July 17th – 34 weeks. We had our first NST and Biophysical profile ultrasound. The NST turned out to be a rather drawn-out adventure. Miss Gracie turned out to be a sound daytime sleeper and didn’t do much moving during the NST, and as a result, she did not demonstrate the elevations in heart rate that the NST looks for. Everything looked GREAT in the ultrasound – scoring an 8/8 for that part of the BPP. I noticed when they weighed me at the beginning of the appointment that I had lost a few pounds since the 2nd.
July 21st – Another NST. It took Gracie about 90 minutes to decide to cooperated and move around enough show the desired heart rate elevations. Aside from her stubbornness, all was well.
July 24th – 35 weeks. Another NST. Same results as usual with the NST, so the midwife really wanted another ultrasound. All looked well with the ultrasound – scored 8/8 again on the ultrasound portion of the BPP. Talked to the midwife about continued weight loss – had lost 7 pounds since the 2nd. The baby had also gone from the 30th percentile in size to the 19th percentile. The midwife said that some of the weight loss could be a result of getting rid of some of the excess fluid that I had been carrying in my arms and legs for a few weeks. She went over my fundal height measurements, which were all right on, and reminded us that some people grow 6 pound babies and some grow 10 pound babies. She said we would see how things measured up in the ultrasound scheduled for 7/31, but there was no concern about growth restriction until we got near the 10th percentile.
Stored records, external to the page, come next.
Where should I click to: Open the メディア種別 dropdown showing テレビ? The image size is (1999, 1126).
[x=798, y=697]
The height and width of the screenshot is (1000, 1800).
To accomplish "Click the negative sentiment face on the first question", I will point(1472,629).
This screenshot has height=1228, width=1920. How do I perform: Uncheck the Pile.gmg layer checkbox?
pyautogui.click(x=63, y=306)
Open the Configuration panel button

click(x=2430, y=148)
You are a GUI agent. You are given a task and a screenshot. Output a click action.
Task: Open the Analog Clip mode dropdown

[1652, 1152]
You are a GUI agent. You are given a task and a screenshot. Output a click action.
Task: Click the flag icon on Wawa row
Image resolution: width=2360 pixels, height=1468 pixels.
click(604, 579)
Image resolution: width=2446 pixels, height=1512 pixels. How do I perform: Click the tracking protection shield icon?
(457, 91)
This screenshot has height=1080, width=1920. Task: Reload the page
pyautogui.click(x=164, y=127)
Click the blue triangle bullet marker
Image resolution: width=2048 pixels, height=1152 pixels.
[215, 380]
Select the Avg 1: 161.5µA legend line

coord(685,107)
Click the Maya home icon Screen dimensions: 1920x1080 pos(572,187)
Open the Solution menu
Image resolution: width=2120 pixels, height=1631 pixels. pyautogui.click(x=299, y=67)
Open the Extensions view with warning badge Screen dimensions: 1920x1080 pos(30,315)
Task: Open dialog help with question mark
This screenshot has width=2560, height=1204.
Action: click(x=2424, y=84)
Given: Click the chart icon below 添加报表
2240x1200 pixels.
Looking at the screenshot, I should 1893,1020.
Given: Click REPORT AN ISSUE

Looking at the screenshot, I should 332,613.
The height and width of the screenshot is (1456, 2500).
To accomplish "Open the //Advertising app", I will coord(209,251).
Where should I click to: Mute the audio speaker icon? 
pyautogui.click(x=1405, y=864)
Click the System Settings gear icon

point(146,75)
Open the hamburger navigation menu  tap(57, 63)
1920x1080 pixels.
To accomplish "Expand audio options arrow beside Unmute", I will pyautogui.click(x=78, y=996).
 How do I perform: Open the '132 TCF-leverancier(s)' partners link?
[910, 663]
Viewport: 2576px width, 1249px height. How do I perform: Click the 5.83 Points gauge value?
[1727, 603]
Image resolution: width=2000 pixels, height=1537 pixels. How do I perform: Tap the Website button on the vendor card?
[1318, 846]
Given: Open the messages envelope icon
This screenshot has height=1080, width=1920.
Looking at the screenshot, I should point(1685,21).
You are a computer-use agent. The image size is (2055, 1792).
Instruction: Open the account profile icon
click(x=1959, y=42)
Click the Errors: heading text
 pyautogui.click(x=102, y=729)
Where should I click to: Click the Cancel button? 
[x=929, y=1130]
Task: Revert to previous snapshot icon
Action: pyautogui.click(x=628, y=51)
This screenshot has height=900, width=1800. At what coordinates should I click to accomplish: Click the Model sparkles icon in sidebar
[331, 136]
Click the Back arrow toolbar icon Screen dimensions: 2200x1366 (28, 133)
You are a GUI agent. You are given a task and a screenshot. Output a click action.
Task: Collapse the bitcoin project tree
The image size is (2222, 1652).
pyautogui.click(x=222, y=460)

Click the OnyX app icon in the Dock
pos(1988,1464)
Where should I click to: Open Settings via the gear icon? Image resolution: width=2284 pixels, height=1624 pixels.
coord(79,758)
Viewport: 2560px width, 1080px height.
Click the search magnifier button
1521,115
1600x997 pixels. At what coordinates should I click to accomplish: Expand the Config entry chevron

July 28th – 35.5 weeks. Another NST. Same results as all the others. Saw yet another doc that day (that we had not met previously), who said that although the NST itself wasn’t concerning, it was considered to be non-reactive and it was desirable to follow-up with an ultrasound. Jeff and I both had time constraints that afternoon because of work, and neither of us felt that doing an ultrasound was necessary since we had just had one on the 24th and we were scheduled for another on the 31st – and the data collected in each ultrasound is considered to be valid and reliable for 7 days. We declined the ultrasound and headed back to work.
July 30th – 36 weeks. Normal day. Gracie very active while I read in bed from 10:00-11:30 p.m.